Alternative Approaches

1. RDS Performance Insights

Enable Performance Insights (free for 7 days retention) to get detailed metrics on memory, connections, and IOPS before downsizing. This provides more confidence in your decision.

2. Aurora Serverless

For variable workloads, consider migrating to Aurora Serverless v2, which automatically scales capacity based on actual usage, eliminating the need to manually right-size instances.

3. AWS CLI Automation

Automate the modification using AWS CLI:

aws rds modify-db-instance \
--db-instance-identifier remediation-rds-low-cpu-moderate-db \
--db-instance-class db.t3.small \
--apply-immediately

4. Blue/Green Deployments

For critical production databases, use RDS Blue/Green Deployments to test the new instance size with minimal risk before switching over.

5. Read Replicas

If the primary concern is read performance, consider adding a read replica instead of oversizing the primary instance. This can be more cost-effective for read-heavy workloads.

Best Practices

  1. Monitor Before Changing: Review at least 7 days of CloudWatch metrics before downsizing
  2. Test in Non-Production First: If possible, test the change in a staging environment
  3. Enable Enhanced Monitoring: Get detailed OS-level metrics to understand resource usage
  4. Set CloudWatch Alarms: Configure alarms for CPU, memory, and connection count
  5. Document Baselines: Record current performance metrics before the change
  6. Plan for Rollback: Understand how to quickly revert if issues occur
  7. Communicate Changes: Notify stakeholders about the maintenance window

Troubleshooting

Performance Degradation After Downsize

Symptoms: Increased query latency, connection timeouts, or application errors

Solution:

  • Check CloudWatch metrics for resource saturation
  • Verify connection pool settings match the new instance capacity
  • Consider reverting to the previous instance class
  • Investigate query optimization opportunities

Modification Stuck in "Modifying" State

Symptoms: Instance shows "Modifying" for longer than expected (>30 minutes)

Solution:

  • Check AWS Health Dashboard for service issues
  • Review RDS Events log for error messages
  • Contact AWS Support if stuck for >1 hour

Cannot Connect After Modification

Symptoms: Applications cannot connect to the database after the change

Solution:

  • Verify security group rules haven't changed
  • Check endpoint hasn't changed (it shouldn't for instance class changes)
  • Ensure the database is in "Available" status
  • Review application connection pool settings

Summary

You've successfully downsized an RDS instance with low CPU utilization, achieving significant cost savings while maintaining adequate performance.

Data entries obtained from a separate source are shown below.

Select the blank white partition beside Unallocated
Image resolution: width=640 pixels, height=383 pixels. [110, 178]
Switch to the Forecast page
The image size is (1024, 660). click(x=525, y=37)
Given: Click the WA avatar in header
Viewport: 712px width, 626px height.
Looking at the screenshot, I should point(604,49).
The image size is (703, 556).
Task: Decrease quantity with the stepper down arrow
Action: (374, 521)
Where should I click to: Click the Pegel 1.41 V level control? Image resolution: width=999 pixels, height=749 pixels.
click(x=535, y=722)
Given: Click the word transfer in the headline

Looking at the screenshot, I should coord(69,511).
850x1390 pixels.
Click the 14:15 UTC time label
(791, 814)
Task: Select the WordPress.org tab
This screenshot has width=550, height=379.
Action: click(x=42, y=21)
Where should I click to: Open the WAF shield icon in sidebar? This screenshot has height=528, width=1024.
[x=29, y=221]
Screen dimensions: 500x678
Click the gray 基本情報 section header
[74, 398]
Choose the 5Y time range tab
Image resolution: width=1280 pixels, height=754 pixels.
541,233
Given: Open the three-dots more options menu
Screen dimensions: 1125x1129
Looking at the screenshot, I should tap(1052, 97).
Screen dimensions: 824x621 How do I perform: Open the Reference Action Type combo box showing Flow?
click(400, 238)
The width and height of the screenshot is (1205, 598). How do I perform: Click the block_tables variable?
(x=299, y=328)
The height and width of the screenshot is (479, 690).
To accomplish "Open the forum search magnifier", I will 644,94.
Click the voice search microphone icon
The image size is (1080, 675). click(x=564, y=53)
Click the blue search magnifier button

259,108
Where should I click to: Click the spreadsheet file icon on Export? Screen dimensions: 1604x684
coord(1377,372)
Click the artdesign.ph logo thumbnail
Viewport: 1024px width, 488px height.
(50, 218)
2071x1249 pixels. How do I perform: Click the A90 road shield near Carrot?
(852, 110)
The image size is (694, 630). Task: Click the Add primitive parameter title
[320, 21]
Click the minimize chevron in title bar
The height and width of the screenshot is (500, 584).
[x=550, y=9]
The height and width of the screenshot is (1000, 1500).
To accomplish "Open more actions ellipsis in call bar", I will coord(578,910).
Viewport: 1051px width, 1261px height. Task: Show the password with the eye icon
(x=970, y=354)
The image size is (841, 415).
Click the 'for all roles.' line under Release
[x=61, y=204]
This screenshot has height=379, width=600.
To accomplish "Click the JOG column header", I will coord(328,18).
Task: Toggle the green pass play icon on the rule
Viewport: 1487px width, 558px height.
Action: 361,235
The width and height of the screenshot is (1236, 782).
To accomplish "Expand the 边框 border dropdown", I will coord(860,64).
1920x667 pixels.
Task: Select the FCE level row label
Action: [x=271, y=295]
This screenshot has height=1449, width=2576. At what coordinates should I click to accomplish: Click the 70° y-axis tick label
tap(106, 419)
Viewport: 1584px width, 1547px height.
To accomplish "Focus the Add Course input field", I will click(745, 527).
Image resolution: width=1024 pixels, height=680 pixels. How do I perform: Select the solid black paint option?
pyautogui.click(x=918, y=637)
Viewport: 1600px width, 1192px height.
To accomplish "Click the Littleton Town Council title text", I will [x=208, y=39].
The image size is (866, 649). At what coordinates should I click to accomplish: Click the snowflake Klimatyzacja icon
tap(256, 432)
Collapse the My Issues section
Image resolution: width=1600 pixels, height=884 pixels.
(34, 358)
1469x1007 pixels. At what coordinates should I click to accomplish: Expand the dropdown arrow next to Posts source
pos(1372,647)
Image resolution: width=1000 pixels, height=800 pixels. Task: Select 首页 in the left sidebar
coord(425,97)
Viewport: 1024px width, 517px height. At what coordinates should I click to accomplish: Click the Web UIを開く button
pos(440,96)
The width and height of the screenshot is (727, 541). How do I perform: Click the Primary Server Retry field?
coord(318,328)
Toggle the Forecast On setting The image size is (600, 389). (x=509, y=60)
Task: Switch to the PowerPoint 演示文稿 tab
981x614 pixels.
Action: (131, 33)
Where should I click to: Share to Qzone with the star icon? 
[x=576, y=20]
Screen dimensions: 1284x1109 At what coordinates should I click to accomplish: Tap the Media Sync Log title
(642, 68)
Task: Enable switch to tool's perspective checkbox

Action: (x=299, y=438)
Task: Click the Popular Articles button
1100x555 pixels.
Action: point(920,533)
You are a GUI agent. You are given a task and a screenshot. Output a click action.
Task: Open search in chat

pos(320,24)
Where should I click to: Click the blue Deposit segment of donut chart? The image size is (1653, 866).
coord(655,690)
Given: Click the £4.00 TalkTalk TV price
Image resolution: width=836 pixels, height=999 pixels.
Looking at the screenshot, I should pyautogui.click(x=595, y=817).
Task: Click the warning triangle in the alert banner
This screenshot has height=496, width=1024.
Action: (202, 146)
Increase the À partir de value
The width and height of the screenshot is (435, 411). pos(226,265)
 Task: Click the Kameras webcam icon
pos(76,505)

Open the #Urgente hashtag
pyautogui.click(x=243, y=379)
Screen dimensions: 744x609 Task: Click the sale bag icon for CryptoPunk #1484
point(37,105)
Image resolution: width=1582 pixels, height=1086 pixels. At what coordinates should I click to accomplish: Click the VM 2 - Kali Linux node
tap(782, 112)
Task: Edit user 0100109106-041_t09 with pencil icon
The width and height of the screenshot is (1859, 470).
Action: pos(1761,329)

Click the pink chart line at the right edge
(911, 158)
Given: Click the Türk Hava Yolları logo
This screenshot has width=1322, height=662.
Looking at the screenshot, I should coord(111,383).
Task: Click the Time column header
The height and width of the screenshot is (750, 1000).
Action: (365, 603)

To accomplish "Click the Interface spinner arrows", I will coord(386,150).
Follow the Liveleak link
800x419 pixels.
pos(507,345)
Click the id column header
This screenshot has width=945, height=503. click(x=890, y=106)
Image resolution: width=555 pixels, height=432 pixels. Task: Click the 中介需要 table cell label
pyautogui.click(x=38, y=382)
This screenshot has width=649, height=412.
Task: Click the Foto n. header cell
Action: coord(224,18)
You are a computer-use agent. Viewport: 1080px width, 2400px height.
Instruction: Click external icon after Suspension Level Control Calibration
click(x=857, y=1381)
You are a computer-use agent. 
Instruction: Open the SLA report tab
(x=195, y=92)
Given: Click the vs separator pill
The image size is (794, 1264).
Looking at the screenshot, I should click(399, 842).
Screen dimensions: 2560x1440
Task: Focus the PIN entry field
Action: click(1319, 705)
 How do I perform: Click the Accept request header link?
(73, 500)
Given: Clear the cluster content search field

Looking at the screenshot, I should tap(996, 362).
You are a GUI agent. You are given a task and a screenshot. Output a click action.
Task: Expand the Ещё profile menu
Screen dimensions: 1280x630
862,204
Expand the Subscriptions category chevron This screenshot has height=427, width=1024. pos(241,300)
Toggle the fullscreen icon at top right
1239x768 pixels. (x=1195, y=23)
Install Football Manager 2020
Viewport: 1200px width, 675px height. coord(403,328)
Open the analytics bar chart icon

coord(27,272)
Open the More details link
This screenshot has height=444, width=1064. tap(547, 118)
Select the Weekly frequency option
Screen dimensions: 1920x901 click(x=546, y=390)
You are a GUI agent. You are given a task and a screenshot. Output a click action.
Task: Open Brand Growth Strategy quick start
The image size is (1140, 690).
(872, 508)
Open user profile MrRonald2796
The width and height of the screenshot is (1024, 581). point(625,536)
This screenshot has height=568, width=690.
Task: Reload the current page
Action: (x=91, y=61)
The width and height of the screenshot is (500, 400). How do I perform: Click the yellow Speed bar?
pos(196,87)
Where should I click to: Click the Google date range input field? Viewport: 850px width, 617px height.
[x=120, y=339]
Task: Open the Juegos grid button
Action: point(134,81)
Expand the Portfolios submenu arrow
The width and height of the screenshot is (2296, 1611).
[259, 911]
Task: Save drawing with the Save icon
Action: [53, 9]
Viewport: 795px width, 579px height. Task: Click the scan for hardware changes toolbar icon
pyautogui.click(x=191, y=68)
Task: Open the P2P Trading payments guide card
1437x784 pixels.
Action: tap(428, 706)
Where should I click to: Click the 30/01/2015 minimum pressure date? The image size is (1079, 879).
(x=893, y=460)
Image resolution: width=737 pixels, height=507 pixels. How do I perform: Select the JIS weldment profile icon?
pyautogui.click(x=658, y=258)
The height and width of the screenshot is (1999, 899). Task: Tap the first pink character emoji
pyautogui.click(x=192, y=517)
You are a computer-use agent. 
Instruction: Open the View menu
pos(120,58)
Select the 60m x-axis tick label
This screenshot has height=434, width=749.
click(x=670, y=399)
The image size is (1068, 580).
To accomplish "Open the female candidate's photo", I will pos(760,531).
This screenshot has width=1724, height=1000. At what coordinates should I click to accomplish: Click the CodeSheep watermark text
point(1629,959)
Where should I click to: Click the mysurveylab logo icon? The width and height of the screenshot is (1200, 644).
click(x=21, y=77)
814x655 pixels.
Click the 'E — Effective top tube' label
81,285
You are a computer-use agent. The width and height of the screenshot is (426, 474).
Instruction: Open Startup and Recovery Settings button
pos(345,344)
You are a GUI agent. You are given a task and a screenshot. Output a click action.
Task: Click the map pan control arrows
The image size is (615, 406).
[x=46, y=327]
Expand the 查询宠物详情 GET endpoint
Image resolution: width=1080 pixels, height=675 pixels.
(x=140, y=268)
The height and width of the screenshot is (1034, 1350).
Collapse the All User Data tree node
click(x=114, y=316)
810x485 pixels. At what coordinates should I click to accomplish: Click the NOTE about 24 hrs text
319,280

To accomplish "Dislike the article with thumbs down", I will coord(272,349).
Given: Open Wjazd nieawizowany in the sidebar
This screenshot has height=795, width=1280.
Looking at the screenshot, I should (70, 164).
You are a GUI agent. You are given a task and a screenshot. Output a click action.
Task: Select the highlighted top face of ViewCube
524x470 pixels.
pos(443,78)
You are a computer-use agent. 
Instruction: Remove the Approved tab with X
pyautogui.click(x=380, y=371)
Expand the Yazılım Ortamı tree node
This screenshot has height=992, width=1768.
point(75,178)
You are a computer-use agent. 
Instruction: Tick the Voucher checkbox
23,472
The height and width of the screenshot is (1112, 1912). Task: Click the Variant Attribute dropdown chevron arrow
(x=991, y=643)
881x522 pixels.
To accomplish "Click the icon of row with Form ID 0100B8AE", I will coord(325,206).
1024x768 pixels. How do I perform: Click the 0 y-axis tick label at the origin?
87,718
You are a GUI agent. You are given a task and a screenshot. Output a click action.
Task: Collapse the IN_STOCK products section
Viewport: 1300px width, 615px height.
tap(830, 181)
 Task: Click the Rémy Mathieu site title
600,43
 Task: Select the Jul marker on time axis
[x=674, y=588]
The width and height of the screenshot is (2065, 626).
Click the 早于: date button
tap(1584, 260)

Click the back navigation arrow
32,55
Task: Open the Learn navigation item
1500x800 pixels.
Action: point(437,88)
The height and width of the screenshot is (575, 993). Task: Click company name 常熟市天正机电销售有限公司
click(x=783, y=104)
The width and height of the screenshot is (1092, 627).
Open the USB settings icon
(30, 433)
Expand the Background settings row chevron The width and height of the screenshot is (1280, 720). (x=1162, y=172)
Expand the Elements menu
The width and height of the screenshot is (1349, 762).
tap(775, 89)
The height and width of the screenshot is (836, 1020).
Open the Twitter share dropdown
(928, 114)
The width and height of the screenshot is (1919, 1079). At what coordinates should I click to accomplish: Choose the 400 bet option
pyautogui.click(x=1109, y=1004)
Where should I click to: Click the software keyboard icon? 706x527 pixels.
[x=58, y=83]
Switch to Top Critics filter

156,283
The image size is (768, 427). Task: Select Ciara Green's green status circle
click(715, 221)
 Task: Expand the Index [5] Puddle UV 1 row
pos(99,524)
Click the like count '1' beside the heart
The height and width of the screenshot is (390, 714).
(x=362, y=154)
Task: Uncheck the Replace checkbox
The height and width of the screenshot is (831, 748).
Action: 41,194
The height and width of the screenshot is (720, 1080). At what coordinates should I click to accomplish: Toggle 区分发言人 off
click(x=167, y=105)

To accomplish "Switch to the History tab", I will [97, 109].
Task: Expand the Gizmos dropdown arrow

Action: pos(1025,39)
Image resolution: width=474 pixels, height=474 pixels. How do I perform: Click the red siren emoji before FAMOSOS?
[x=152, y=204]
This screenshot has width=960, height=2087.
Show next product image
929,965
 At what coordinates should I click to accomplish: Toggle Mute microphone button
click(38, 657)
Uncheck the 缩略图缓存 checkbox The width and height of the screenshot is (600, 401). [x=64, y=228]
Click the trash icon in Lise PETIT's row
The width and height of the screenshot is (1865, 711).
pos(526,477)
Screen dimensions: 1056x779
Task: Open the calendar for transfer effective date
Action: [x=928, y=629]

Key takeaways:

  • Monitor CPU utilization over 7+ days before downsizing
  • Verify memory, IOPS, and connection count are within limits for the smaller size
  • Use maintenance windows for production databases
  • Monitor performance closely after the change
  • Consider Aurora Serverless for variable workloads

This remediation typically saves 30-50% on compute costs and can be repeated as your workload evolves.